津波注意報以上が発表されていない地震では、仮に、津波注意報以上に相当する津波が実測されていても、津波注意報以上に格上げされない限り、基本的には「津波が実測されている」という情報を発表しない印象があります。

例えば、2021年2月13日に起きた福島県沖のM7.3の地震では、当初、速報値M7.1と推定された値をもとに「津波予報」が発表。
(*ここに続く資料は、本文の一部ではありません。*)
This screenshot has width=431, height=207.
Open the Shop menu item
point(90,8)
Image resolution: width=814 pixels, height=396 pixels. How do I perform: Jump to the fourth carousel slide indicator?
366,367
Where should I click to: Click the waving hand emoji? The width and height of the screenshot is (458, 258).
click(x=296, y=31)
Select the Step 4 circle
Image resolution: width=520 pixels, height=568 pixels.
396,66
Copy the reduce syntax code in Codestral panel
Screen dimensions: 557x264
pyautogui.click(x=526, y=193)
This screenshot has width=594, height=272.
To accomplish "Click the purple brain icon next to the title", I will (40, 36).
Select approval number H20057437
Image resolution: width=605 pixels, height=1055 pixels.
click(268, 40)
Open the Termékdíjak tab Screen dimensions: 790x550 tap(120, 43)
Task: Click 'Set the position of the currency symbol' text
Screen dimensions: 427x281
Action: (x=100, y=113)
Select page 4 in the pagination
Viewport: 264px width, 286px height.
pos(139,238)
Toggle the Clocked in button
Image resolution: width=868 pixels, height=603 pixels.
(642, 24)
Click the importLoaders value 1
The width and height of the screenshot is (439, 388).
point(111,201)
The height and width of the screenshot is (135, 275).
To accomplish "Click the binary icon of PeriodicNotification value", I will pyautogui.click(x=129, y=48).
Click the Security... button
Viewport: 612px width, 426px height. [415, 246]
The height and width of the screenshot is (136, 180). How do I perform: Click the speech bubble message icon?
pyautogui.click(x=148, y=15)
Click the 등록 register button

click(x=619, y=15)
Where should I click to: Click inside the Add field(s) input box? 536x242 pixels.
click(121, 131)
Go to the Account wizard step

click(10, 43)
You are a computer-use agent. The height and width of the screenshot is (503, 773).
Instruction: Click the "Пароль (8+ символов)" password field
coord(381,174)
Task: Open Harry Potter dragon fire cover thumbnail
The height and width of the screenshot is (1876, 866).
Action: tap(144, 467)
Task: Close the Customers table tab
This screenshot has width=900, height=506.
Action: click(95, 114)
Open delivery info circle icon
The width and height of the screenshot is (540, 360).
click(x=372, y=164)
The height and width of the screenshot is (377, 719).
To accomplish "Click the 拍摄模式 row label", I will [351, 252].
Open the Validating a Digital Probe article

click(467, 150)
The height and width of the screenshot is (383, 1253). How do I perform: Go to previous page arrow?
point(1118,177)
翌日(午前1~2時台)に10~20cmの津波(海面変動)が観測されましたが、このことが報じられたのは、地震から半日(1日)以上経ってからでした。

※「津波予報(若干の海面変動)」は『20cm【未満】』を対象としており、「最大20cm」であるならば、厳密には『20cm【以上】』の「津波注意報」にギリギリ該当する規模という見方もできるはずです。
※また、気象庁は、「津波予報」だけの時は、情報を発表しなくなります。津波に関する情報が公表されていないからといって、『もう津波が観測されていない』とか『もう安心だ』などと決して誤解されることのないように。

・16/09/23 15 6.7 予 0.2m 関東東方沖
・18/05/06 10 5.7 予 0.3m 鳥島近海
・21/02/13 55 7.3 予 0.2m 福島県沖

ここ5年でも3例ぐらい起きています。情報の見方としてご注意ください。

3.津波到達予想時刻の見方について

( 後日、記事起稿予定 )

4.「津波・第1波」到達の発表までには結構時間?

改めて最初に載せた表を物凄く簡略化して、1行足してみました。

画像2

これは、地震発生から「津波・第1波」の観測情報が発表されるまでの時間に限って表示したものです。

この表から分かること:東日本大震災後の例については、地震の発生から「40分~1時間以上」経たないと、実測情報が出てこない計算となります。

ここ10年幸いなことに、大津波をもたらすような地震やM7後半の巨大地震に近い地震が起きていないのもありますが、M7前後の良くある地震では、地震発生から1時間前後「津波の実測」の情報が無い事の方が多いんです。

ですから、『地震から30分(~1時間)経っても、津波が観測されたって情報もないし、そろそろ平気かな?』と思うのは、情報の見方を誤解している可能性もあり、かなり危険なこともあるのです。

津波から1時間半ぐらい経つと、実測の情報も出揃って、気象庁から津波に関する情報の続報が出されることも多いですが、こうしたタイミングも考慮しているのではないでしょうか。少なくとも、気象庁が発表した情報が解除されるまでは、適切な行動を取り続けることが必要かと思います。